L'université a aussi besoin qu'on lui fasse confiance, L'université a besoin qu'on libère les énergies qui sont en elles, et les initiatives qu'elle est capable de prendre. En réaffirmant le rôle du corps enseignant comme cheville ouvrière de l'université, en renforçant ses prérogatives bien comprises, et en revalorisant d'une façon significative sa position salariale pour le faire atteindre le niveau auquel la société devrait normalement le placer, l'Etat crée du même coup un état d'esprit propice à la création intellectuelle qui sera forcément différente d'un enseignant à l'autre. Il sera alors nécessaire de récompenser l'effort et le mérite sous toutes ses formes, le salaire est l'un des mécanismes de discrimination. La méritocratie doit remplacer petit à petit les légitimités autres que celles du savoir et de l'effort. Il est cependant de la plus haute importance que l'enseignant fasse son autocritique. Si nous voulons servir de repère et d'exemple à suivre pour la société, pour nos assistants et pour nos élèves, nous devrions être irréprochables. La mise en place rapide d'un Conseil de l'Ethique devrait rapidement fixer les critères moraux.

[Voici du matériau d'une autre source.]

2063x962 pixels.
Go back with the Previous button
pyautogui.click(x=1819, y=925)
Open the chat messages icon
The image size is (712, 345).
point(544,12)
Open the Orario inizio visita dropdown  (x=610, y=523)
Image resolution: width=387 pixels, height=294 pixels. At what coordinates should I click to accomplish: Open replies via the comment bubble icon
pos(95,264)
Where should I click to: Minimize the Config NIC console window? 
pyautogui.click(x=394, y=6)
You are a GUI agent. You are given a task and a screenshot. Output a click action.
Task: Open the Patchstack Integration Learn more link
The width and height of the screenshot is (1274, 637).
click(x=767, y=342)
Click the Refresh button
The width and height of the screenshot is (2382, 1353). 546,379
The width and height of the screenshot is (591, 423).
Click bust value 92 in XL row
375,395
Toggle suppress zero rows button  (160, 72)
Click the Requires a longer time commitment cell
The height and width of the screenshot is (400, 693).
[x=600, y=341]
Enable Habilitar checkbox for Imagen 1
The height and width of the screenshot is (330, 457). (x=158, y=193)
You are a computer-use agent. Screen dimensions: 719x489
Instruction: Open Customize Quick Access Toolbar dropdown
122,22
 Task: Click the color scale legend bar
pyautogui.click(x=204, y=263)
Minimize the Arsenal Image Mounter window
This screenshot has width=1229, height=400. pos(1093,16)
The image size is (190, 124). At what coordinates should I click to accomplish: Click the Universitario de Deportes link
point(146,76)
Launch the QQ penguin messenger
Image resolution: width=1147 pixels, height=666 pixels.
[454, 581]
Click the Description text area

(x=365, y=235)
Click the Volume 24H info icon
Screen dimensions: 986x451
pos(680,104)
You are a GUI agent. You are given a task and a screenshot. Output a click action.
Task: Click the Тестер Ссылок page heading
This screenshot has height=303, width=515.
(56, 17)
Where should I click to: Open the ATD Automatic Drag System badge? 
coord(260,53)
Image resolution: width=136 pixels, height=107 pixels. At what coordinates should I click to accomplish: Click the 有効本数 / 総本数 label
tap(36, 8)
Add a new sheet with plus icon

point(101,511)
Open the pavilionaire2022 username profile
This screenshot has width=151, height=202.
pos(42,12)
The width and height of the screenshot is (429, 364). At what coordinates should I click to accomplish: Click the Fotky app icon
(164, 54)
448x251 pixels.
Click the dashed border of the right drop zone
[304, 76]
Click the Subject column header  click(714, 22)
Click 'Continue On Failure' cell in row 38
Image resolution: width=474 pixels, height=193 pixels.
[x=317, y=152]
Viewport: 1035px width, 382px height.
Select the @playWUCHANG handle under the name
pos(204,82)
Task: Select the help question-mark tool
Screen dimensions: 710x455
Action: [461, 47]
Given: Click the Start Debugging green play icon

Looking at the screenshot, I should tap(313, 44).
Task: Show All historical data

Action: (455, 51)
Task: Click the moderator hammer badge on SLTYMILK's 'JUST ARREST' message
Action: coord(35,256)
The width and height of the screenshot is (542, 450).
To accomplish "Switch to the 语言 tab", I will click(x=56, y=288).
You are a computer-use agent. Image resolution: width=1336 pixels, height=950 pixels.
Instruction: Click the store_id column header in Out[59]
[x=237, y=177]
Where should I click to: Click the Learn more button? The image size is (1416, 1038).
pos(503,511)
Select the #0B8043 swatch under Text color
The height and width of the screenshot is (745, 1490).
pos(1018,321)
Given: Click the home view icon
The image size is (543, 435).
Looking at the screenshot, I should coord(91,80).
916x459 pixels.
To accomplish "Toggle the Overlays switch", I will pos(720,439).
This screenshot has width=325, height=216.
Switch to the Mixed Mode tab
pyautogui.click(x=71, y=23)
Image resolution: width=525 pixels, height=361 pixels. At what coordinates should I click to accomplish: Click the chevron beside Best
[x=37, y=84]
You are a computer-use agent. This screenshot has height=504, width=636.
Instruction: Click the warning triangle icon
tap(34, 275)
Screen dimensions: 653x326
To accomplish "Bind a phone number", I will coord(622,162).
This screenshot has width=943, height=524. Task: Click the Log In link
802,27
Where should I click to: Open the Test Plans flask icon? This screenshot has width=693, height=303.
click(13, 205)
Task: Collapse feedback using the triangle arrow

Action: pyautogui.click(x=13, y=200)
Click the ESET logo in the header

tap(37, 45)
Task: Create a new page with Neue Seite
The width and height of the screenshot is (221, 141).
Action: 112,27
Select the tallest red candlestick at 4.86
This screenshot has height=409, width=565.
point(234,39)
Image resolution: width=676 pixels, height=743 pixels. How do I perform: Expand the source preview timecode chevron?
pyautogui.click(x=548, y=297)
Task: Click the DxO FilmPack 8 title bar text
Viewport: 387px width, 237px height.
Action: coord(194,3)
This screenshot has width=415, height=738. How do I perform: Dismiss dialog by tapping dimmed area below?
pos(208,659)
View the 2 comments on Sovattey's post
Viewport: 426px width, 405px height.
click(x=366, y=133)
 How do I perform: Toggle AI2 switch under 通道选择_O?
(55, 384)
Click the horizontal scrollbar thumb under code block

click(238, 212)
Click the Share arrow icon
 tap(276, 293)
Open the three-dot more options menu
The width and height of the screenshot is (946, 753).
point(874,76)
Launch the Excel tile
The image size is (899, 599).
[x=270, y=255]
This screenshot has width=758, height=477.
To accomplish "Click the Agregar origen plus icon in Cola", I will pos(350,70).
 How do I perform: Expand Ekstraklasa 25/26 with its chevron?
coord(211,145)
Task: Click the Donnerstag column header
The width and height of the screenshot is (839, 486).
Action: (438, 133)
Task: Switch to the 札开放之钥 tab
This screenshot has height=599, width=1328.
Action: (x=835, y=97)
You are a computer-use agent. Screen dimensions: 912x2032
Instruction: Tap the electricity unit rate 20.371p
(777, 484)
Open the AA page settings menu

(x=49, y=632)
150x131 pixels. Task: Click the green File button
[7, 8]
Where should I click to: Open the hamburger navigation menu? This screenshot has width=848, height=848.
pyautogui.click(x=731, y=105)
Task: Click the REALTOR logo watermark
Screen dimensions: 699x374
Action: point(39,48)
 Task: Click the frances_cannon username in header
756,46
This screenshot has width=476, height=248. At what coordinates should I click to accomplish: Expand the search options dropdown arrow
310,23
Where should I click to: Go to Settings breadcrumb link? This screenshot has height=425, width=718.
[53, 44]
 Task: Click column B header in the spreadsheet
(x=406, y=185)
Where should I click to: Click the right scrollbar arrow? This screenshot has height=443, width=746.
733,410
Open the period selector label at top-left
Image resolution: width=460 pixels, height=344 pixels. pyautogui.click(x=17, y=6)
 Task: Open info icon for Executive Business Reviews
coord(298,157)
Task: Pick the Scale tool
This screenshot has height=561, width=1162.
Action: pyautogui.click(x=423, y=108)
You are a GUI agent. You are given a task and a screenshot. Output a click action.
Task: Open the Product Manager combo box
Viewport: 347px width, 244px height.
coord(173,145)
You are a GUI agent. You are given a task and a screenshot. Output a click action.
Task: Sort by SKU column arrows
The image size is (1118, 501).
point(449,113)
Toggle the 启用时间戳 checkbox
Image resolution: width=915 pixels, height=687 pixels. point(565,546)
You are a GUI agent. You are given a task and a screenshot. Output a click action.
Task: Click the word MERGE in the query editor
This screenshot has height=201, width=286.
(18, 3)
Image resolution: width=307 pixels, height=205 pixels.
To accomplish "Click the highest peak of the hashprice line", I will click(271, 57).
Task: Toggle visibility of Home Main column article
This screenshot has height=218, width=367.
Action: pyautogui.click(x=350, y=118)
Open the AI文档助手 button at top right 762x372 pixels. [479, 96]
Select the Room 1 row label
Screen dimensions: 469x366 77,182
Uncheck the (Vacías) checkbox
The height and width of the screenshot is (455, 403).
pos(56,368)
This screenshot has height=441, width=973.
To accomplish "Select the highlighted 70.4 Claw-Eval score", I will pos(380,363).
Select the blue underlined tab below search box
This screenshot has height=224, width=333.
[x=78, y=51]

En définitive, quand l'effort est récompensé, quand les enseignants s'approprieront leur université, pour le meilleur et le pire, quand la société comprendra enfin ce qu'elle doit aux formateurs de son élite, et placera les enseignants à la place qu'ils méritent en termes de position sociale et de dignité, quand on mettra fin aux ascensions sociales suspectes fulgurantes et qui ne sont pas le fruit de l'effort, quand chaque Algérien se sent concerné par ce que fait le gouvernement qui doit indexer, continuellement, son action sur l'approbation du peuple, alors, on pourra dire que les Algériens se sont réconciliés avec leur pays et ne rêveront plus de le quitter, croyant naïvement, trouver le salut ailleurs. C'est dire si l'université doit montrer la voie et s'impliquer dans cet événement majeur, sans qui rien vraiment de fondamental ne sera construit durablement.